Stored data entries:
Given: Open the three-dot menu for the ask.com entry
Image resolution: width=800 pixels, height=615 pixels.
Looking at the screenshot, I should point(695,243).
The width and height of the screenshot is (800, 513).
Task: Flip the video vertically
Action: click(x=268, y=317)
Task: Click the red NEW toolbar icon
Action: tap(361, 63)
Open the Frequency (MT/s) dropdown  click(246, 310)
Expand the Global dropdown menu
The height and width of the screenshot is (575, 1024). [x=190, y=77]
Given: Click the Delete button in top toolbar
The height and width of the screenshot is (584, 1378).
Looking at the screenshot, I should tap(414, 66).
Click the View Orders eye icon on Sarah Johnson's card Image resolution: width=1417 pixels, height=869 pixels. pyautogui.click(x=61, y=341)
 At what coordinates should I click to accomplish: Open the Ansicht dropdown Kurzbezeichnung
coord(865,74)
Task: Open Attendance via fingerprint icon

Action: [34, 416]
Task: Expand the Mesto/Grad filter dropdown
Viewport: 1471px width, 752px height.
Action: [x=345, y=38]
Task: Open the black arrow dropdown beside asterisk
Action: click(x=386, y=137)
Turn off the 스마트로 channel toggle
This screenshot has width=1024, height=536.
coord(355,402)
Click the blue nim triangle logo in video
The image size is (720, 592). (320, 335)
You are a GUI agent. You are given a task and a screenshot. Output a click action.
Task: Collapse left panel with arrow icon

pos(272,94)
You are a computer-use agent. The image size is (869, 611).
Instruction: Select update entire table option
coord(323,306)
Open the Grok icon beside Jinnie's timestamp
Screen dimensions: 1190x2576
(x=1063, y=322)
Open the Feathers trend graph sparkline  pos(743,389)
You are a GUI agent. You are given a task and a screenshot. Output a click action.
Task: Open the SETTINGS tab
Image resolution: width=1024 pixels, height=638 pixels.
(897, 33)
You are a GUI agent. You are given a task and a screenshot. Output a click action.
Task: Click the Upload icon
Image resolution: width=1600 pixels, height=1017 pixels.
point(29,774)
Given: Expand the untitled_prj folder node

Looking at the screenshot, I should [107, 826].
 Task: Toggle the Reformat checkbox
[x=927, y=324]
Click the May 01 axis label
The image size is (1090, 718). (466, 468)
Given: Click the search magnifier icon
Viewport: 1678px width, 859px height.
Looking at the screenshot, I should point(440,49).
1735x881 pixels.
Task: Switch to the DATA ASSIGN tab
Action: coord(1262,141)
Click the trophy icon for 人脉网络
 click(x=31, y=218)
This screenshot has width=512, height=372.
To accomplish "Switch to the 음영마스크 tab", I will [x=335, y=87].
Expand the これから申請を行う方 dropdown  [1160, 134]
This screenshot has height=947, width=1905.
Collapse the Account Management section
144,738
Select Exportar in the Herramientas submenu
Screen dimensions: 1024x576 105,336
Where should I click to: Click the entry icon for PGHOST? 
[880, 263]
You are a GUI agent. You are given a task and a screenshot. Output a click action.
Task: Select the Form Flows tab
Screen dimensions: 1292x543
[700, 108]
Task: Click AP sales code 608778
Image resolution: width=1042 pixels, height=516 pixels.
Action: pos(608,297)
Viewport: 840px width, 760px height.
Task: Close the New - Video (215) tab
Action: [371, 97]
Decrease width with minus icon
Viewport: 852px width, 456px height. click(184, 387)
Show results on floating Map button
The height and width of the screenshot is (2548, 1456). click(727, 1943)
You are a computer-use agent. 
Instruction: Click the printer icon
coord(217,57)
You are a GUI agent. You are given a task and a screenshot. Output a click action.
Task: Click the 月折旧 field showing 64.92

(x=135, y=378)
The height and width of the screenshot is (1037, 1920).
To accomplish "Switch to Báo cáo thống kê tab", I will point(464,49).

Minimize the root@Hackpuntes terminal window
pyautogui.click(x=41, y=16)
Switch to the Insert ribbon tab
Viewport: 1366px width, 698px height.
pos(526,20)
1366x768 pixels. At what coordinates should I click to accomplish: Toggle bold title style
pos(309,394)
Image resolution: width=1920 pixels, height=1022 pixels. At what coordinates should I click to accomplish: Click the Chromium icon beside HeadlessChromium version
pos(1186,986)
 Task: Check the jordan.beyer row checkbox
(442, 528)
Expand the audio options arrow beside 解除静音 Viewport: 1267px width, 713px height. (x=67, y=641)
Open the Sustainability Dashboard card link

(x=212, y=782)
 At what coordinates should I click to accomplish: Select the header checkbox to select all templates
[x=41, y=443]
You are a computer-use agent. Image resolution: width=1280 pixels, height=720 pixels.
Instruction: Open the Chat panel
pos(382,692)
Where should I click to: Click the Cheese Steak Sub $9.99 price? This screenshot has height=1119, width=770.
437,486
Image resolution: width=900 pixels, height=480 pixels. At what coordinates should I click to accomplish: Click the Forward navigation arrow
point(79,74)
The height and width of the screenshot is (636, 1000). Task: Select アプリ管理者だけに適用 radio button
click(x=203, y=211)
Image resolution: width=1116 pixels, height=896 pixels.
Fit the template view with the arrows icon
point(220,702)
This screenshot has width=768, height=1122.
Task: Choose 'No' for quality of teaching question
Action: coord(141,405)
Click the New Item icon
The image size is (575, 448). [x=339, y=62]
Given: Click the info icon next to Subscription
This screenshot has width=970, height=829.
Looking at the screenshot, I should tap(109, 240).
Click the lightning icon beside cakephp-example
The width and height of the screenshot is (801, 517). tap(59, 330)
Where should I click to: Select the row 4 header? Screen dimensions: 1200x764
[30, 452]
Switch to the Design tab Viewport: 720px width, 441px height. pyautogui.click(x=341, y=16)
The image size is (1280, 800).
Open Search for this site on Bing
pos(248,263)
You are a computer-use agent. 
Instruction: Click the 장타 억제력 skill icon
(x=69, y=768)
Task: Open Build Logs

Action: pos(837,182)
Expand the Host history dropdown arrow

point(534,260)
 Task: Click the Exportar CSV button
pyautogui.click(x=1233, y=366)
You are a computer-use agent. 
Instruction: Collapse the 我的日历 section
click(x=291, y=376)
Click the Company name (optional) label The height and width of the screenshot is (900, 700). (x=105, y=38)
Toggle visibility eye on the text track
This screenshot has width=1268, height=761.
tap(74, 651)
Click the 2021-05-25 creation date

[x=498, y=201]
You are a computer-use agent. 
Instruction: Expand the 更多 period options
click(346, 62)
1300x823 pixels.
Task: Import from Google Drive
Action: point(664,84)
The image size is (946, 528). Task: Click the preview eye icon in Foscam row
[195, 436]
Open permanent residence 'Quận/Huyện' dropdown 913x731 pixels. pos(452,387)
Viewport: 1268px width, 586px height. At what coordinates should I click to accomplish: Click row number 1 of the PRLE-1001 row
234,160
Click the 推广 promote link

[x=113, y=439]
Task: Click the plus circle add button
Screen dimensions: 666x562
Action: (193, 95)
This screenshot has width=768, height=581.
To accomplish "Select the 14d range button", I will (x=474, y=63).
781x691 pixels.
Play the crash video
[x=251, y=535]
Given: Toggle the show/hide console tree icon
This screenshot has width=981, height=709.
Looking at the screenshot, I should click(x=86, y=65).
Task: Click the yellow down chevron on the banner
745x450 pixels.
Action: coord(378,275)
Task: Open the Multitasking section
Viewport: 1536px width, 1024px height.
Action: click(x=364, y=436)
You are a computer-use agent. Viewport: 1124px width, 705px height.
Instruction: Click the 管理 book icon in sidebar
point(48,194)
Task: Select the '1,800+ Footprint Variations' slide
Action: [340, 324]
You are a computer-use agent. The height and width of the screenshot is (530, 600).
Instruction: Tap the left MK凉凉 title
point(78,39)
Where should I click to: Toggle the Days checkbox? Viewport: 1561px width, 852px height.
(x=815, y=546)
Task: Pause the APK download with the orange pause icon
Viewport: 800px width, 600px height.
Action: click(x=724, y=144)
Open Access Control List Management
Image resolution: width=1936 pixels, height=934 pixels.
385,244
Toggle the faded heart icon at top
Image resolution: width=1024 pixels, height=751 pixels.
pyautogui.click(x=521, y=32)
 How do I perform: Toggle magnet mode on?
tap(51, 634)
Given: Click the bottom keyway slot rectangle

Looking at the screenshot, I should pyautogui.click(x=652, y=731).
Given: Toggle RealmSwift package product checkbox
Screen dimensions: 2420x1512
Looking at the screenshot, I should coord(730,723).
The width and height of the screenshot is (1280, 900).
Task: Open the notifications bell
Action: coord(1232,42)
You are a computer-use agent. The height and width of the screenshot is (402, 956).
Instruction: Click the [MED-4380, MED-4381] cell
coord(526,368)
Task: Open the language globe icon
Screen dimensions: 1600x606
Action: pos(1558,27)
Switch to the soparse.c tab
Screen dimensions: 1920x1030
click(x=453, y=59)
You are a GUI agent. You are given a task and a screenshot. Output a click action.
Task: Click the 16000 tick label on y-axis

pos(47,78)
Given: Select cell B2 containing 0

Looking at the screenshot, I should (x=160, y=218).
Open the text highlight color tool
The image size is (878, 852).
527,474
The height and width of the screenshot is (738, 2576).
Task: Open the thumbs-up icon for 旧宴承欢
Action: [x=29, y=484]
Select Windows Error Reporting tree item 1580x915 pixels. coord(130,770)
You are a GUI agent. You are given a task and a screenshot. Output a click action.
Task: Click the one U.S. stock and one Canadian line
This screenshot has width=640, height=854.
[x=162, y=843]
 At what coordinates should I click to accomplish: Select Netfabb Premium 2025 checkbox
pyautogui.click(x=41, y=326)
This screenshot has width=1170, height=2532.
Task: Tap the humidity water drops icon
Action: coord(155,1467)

* _TASK DETAILS_: Tell how many lines in the data include the string "tree". Reply with the number and no other text.

* _REPLY_: 2